Lost: Case dismissed for lack of injury; the Ranch continues to work with agencies on a solution

Hollister Ranch dates back to 1869, when William Hollister and his family began using their land for cattle ranching. It has been a working cattle ranch ever since, producing about a million pounds of beef each year. Today, the ranch’s 14,400 acres in Santa Barbara County are sparsely developed, with about 100 homes on large, subdivided parcels of agriculturally zoned land.

The zoning, along with the ranch’s own restrictions on development, access, and other activities, enables “free-range” cattle ranching and provides habitat for owners seeking space and peace and for a wide range of species such as black bear, mountain lion, deer, bobcats, and raptors.

Hollister Ranch includes approximately 8.5 miles fronting the California coast, characterized by rocky shorelines, intermittent sandy beaches, creeks, steep bluffs, and rolling hillsides—a unique setting in Southern California. Because human activity on the shore is minimal, tide pools on the ranch’s shoreline are among the least disturbed of any in Southern California.

A new state law, AB 1680, threatens this way of life, however, by giving a number of state agencies the right to enter and search the ranch at will in an effort to figure out how to foist public access on the private ranch lands, and by giving these agencies the right to punish anyone who seeks to “delay” or “impede” this effort. The law, which took effect January 1, 2020, is the latest twist in a decades-long effort by the California Coastal Commission and others to force Hollister Ranch to allow the general public to use and access its private property.
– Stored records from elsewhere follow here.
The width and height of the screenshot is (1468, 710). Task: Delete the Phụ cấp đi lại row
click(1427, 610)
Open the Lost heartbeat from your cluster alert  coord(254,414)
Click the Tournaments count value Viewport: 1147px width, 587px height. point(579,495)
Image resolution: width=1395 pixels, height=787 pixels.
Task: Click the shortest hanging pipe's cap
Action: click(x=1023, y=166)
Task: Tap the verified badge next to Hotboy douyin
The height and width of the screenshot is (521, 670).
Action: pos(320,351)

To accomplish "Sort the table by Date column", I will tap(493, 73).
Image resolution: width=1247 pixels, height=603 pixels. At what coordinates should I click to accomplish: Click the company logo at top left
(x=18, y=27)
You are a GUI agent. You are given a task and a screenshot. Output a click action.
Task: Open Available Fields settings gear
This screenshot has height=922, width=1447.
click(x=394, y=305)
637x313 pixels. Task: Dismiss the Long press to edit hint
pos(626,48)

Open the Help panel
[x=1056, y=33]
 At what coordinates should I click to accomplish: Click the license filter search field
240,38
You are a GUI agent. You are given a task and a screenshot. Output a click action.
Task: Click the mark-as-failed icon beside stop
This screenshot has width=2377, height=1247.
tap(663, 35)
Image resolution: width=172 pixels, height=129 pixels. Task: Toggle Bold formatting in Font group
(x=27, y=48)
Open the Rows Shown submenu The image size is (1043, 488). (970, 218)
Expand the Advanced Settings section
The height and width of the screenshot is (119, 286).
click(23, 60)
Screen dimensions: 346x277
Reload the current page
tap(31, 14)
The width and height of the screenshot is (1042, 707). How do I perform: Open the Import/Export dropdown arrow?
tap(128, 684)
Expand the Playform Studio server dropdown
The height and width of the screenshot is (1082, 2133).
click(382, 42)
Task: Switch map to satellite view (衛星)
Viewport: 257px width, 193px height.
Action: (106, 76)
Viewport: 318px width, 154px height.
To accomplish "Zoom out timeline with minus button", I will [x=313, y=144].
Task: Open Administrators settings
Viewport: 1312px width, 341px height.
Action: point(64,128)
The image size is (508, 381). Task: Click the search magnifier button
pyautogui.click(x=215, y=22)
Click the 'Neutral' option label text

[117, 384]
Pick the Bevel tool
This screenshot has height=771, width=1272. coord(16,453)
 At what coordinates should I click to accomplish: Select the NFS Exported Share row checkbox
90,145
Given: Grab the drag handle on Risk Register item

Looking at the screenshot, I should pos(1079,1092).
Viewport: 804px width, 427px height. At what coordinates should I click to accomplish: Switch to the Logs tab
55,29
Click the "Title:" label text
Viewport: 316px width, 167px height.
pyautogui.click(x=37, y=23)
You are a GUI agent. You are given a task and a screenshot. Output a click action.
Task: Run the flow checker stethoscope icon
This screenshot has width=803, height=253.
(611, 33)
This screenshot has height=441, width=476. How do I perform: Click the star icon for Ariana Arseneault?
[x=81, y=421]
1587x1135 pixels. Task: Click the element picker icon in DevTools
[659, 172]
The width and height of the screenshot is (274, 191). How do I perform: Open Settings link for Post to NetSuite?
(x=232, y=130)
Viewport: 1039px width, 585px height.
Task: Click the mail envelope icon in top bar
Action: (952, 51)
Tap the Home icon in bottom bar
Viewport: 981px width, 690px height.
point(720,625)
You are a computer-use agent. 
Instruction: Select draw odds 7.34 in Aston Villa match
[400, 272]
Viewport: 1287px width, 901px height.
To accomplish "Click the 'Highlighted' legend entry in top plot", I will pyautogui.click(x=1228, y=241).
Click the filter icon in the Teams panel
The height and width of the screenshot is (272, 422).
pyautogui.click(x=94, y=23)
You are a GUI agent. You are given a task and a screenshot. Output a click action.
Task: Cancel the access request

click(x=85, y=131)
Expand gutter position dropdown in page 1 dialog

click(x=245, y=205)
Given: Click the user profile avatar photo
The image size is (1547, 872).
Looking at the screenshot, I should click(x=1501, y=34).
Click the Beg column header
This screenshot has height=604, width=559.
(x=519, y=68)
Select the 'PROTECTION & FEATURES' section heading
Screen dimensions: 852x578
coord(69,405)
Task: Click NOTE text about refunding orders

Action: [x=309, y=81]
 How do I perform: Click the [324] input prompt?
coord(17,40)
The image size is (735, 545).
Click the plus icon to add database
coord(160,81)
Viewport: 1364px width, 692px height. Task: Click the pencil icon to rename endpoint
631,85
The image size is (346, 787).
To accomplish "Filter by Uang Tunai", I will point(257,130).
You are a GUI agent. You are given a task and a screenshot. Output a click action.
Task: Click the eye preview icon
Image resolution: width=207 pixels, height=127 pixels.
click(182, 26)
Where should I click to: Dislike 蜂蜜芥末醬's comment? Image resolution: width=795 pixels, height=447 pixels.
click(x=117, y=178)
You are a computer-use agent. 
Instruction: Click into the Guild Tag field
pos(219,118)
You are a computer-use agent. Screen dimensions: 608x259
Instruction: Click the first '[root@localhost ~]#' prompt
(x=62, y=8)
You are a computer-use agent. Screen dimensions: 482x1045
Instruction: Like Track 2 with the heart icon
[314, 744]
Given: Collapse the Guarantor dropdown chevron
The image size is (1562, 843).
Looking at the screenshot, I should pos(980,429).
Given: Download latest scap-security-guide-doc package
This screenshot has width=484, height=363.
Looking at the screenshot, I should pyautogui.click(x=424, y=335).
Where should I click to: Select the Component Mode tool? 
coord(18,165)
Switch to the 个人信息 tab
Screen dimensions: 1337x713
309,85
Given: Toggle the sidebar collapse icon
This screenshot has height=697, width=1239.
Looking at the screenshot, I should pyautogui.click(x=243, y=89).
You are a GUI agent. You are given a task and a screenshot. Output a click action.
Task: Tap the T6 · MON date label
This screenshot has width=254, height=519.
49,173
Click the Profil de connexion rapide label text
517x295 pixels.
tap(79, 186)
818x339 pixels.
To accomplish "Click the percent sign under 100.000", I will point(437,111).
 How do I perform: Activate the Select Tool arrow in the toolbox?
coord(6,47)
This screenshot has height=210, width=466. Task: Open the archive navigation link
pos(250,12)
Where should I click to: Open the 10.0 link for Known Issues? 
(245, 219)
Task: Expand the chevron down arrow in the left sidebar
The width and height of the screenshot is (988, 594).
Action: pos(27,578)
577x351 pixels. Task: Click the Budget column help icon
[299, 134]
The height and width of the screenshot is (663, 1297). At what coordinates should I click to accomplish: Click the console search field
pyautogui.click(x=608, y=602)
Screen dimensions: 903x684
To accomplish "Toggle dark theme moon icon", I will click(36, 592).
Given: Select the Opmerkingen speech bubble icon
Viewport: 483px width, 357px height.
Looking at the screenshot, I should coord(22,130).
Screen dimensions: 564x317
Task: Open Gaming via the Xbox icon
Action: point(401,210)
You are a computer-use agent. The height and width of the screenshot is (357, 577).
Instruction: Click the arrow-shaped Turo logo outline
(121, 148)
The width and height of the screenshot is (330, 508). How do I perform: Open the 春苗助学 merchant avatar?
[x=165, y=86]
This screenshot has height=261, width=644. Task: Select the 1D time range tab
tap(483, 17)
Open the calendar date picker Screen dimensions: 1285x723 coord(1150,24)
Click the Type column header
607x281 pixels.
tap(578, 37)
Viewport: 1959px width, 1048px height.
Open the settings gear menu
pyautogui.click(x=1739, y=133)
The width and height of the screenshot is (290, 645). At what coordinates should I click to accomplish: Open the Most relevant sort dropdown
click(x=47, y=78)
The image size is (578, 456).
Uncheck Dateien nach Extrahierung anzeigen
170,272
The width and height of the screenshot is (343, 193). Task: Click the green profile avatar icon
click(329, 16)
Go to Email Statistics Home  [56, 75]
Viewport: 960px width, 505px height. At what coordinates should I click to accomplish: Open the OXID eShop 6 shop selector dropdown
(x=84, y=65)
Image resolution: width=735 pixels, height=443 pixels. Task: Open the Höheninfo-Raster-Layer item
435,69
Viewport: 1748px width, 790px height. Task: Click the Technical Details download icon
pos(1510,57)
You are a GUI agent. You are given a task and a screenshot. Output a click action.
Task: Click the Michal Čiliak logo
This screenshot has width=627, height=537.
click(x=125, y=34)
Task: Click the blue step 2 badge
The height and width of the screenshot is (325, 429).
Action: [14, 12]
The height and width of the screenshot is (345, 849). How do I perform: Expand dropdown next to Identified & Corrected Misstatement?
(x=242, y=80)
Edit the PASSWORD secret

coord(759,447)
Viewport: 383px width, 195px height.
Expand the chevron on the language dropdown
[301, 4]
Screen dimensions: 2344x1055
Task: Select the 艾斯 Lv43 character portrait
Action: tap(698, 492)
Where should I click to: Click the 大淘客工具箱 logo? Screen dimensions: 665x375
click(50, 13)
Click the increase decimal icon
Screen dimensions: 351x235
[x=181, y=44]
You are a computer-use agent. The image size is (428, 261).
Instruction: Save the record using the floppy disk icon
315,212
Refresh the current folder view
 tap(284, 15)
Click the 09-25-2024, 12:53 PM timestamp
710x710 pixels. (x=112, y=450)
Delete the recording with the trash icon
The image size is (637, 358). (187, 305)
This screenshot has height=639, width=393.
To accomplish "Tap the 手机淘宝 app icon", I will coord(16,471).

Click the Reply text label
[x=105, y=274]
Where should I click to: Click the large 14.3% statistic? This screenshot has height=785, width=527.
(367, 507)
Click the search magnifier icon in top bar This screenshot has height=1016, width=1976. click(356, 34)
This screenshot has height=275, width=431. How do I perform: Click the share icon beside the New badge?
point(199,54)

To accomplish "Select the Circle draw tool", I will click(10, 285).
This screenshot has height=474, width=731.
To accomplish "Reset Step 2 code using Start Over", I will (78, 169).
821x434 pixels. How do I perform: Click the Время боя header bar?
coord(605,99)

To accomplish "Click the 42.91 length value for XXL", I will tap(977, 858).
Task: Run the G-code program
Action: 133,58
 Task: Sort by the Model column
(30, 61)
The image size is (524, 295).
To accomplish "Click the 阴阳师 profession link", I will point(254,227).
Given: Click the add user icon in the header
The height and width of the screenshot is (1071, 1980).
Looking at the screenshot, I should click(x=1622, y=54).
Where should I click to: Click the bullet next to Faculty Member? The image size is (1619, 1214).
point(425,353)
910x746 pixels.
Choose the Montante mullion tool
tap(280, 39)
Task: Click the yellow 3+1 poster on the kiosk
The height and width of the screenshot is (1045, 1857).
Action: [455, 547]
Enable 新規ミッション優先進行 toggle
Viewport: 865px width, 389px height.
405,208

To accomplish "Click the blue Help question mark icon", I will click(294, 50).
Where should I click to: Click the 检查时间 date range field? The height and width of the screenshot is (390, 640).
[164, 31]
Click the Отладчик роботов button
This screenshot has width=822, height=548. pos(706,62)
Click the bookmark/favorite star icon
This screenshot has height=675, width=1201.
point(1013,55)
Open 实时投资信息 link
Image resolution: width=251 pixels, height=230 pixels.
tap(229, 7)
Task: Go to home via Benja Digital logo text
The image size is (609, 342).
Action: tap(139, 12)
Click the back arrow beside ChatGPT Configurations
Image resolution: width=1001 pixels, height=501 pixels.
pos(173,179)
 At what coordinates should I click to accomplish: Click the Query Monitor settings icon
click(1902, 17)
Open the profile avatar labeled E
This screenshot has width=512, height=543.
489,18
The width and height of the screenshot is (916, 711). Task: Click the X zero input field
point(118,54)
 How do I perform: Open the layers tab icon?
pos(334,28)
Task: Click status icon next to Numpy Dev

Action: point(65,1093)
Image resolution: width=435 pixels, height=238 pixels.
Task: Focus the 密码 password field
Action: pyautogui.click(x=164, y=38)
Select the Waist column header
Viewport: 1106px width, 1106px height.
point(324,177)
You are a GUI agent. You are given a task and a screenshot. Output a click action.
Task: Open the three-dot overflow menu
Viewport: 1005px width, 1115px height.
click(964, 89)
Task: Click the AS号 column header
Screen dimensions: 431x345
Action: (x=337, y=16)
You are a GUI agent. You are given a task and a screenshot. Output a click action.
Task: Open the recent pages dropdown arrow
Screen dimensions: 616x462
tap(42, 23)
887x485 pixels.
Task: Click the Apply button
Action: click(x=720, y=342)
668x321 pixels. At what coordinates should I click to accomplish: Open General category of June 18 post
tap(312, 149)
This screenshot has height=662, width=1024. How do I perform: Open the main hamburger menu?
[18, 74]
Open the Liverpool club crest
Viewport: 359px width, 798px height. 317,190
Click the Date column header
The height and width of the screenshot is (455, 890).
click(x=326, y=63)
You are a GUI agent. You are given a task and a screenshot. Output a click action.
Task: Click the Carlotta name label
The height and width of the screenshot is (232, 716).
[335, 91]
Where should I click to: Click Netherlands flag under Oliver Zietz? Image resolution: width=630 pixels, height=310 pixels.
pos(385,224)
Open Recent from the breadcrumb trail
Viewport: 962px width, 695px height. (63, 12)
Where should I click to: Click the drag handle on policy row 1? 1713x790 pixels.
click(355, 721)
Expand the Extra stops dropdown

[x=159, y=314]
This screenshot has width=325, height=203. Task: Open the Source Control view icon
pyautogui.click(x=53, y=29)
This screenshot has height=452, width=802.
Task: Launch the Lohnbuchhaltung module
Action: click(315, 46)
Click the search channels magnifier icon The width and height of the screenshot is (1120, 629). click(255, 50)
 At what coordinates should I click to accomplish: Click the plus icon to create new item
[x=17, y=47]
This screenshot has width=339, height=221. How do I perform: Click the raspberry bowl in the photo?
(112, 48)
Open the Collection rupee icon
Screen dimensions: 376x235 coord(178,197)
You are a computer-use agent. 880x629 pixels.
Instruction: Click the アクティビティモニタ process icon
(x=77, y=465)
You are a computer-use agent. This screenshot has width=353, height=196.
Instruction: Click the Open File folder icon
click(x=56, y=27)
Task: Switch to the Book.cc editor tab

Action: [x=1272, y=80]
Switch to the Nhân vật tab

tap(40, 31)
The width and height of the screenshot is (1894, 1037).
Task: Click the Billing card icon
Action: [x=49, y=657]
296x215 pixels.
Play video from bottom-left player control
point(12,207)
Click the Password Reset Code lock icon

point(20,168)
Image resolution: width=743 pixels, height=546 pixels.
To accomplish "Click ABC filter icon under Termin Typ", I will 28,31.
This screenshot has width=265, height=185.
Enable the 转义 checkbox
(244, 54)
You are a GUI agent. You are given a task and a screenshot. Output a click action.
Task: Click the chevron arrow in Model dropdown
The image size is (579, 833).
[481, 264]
The ranch was not opposed to early versions of the law that encouraged the State to work with ranch officials to create additional opportunities for public access at the ranch. But the law was amended in the final days of the 2019 legislative session, without hearings or debate, and ultimately gave state agents the right to invade the ranch property at will and the power to fine and punish any “action” that the government believes may get in the way of the mission to impose access on the ranch.

AB 1680 specifically allows state agents to search and inspect the ranch’s property, including employee houses, barns, and other structures, without permission or warrants. It also allows state officials to use the ranch-maintained roads at their discretion to carry out the mission of searching and cataloging the ranch land that the State may want to donate to the public for beach access.

The ranch understandably fears that such state efforts may damage its property and natural environment and that the State may ultimately take the ranch’s land, perhaps without compensation. But AB 1680 also declares that any “action” that ranch owners take to impede, delay, or otherwise obstruct the State’s efforts violates the California Coastal Act and is potentially punishable by a fine of up to $22,500 per day. The law accordingly threatens and chills the ranch owners from speaking out, litigating, or publishing about their property issues, or from video-recording state activities on their property, for fear that this may be an “action” that violates the Coastal Act under the new law.

To protect their way of life and the ranch’s unique environment, ranch property owners have no choice but to defend themselves from AB 1680’s unprecedented and unfair provisions. Represented free of charge by PLF and on behalf of its property-owning members, the Hollister Ranch Owners’ Association is challenging the law—and its numerous constitutional violations—in a federal lawsuit.

What’s At Stake?

  • Government cannot authorize unwarranted property invasion and searches, property takings without compensation, and crushing financial penalties—violating three constitutional protections in one law.
  • If California allows unconstitutional searches of property like Hollister Ranch, no one’s property is safe.